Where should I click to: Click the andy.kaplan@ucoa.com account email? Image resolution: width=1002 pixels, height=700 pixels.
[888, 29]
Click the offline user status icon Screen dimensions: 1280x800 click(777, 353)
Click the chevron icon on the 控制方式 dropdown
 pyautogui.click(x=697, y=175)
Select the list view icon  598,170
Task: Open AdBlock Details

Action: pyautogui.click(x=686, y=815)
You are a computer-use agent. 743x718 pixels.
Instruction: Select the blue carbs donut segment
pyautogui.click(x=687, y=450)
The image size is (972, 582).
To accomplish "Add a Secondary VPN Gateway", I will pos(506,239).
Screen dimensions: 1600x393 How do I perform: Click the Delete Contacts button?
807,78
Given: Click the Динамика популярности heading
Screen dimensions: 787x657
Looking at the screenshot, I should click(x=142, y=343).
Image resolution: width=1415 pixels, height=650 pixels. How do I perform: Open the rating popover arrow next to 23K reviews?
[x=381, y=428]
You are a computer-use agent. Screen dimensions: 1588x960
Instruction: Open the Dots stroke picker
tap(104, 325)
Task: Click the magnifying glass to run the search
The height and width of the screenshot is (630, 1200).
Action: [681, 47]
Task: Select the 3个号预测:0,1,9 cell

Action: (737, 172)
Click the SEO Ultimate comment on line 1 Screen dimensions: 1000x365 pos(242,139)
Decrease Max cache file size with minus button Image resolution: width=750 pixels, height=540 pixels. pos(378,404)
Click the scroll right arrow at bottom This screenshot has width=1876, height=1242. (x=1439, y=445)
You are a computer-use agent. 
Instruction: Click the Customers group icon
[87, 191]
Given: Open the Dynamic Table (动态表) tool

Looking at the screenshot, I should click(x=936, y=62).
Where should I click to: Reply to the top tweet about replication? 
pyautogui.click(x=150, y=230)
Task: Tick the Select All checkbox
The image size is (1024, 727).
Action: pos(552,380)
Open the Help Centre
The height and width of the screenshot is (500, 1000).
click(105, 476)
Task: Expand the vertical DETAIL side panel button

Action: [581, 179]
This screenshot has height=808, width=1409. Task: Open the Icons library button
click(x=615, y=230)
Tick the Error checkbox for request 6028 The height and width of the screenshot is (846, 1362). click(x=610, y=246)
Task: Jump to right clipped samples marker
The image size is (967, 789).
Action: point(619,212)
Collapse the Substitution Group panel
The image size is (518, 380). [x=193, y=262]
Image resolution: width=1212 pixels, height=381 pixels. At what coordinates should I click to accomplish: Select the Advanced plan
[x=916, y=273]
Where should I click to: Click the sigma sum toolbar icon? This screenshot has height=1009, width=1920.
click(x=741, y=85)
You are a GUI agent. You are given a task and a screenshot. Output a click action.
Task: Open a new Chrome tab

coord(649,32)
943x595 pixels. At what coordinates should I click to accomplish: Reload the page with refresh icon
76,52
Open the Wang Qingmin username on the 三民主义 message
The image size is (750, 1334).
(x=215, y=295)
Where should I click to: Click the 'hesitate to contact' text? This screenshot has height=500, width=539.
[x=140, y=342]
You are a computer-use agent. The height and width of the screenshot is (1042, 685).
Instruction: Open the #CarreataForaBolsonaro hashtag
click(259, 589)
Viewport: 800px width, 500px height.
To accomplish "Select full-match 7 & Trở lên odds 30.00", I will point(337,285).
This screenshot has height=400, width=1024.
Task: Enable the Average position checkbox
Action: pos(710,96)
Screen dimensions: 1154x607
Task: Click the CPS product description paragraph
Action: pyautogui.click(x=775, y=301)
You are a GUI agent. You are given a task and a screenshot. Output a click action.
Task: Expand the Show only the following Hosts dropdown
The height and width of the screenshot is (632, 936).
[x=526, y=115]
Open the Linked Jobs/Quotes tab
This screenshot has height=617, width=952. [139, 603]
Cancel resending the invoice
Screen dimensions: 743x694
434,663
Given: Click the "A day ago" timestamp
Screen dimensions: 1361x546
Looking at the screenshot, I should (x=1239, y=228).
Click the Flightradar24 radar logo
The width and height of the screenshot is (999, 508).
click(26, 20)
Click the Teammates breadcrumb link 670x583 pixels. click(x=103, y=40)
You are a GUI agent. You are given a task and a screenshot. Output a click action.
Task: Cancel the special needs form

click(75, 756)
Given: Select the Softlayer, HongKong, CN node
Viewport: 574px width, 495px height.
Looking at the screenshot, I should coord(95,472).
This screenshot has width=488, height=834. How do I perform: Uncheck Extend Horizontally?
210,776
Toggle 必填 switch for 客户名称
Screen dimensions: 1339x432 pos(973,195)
------------------------------------------------
What you are asked to do: All entries should be transcribed verbatim.

Result:
Where should I click to: Click the andy.kaplan@ucoa.com account email? Image resolution: width=1002 pixels, height=700 pixels.
[888, 29]
Click the offline user status icon Screen dimensions: 1280x800 click(777, 353)
Click the chevron icon on the 控制方式 dropdown
 pyautogui.click(x=697, y=175)
Select the list view icon  598,170
Task: Open AdBlock Details

Action: pyautogui.click(x=686, y=815)
You are a computer-use agent. 743x718 pixels.
Instruction: Select the blue carbs donut segment
pyautogui.click(x=687, y=450)
The image size is (972, 582).
To accomplish "Add a Secondary VPN Gateway", I will pos(506,239).
Screen dimensions: 1600x393 How do I perform: Click the Delete Contacts button?
807,78
Given: Click the Динамика популярности heading
Screen dimensions: 787x657
Looking at the screenshot, I should click(x=142, y=343).
Image resolution: width=1415 pixels, height=650 pixels. How do I perform: Open the rating popover arrow next to 23K reviews?
[x=381, y=428]
You are a computer-use agent. Screen dimensions: 1588x960
Instruction: Open the Dots stroke picker
tap(104, 325)
Task: Click the magnifying glass to run the search
The height and width of the screenshot is (630, 1200).
Action: [681, 47]
Task: Select the 3个号预测:0,1,9 cell

Action: (737, 172)
Click the SEO Ultimate comment on line 1 Screen dimensions: 1000x365 pos(242,139)
Decrease Max cache file size with minus button Image resolution: width=750 pixels, height=540 pixels. pos(378,404)
Click the scroll right arrow at bottom This screenshot has width=1876, height=1242. (x=1439, y=445)
You are a computer-use agent. 
Instruction: Click the Customers group icon
[87, 191]
Given: Open the Dynamic Table (动态表) tool

Looking at the screenshot, I should click(x=936, y=62).
Where should I click to: Reply to the top tweet about replication? 
pyautogui.click(x=150, y=230)
Task: Tick the Select All checkbox
The image size is (1024, 727).
Action: pos(552,380)
Open the Help Centre
The height and width of the screenshot is (500, 1000).
click(105, 476)
Task: Expand the vertical DETAIL side panel button

Action: [581, 179]
This screenshot has height=808, width=1409. Task: Open the Icons library button
click(x=615, y=230)
Tick the Error checkbox for request 6028 The height and width of the screenshot is (846, 1362). click(x=610, y=246)
Task: Jump to right clipped samples marker
The image size is (967, 789).
Action: point(619,212)
Collapse the Substitution Group panel
The image size is (518, 380). [x=193, y=262]
Image resolution: width=1212 pixels, height=381 pixels. At what coordinates should I click to accomplish: Select the Advanced plan
[x=916, y=273]
Where should I click to: Click the sigma sum toolbar icon? This screenshot has height=1009, width=1920.
click(x=741, y=85)
You are a GUI agent. You are given a task and a screenshot. Output a click action.
Task: Open a new Chrome tab

coord(649,32)
943x595 pixels. At what coordinates should I click to accomplish: Reload the page with refresh icon
76,52
Open the Wang Qingmin username on the 三民主义 message
The image size is (750, 1334).
(x=215, y=295)
Where should I click to: Click the 'hesitate to contact' text? This screenshot has height=500, width=539.
[x=140, y=342]
You are a computer-use agent. The height and width of the screenshot is (1042, 685).
Instruction: Open the #CarreataForaBolsonaro hashtag
click(259, 589)
Viewport: 800px width, 500px height.
To accomplish "Select full-match 7 & Trở lên odds 30.00", I will point(337,285).
This screenshot has height=400, width=1024.
Task: Enable the Average position checkbox
Action: pos(710,96)
Screen dimensions: 1154x607
Task: Click the CPS product description paragraph
Action: pyautogui.click(x=775, y=301)
You are a GUI agent. You are given a task and a screenshot. Output a click action.
Task: Expand the Show only the following Hosts dropdown
The height and width of the screenshot is (632, 936).
[x=526, y=115]
Open the Linked Jobs/Quotes tab
This screenshot has height=617, width=952. [139, 603]
Cancel resending the invoice
Screen dimensions: 743x694
434,663
Given: Click the "A day ago" timestamp
Screen dimensions: 1361x546
Looking at the screenshot, I should (x=1239, y=228).
Click the Flightradar24 radar logo
The width and height of the screenshot is (999, 508).
click(26, 20)
Click the Teammates breadcrumb link 670x583 pixels. click(x=103, y=40)
You are a GUI agent. You are given a task and a screenshot. Output a click action.
Task: Cancel the special needs form

click(75, 756)
Given: Select the Softlayer, HongKong, CN node
Viewport: 574px width, 495px height.
Looking at the screenshot, I should coord(95,472).
This screenshot has width=488, height=834. How do I perform: Uncheck Extend Horizontally?
210,776
Toggle 必填 switch for 客户名称
Screen dimensions: 1339x432 pos(973,195)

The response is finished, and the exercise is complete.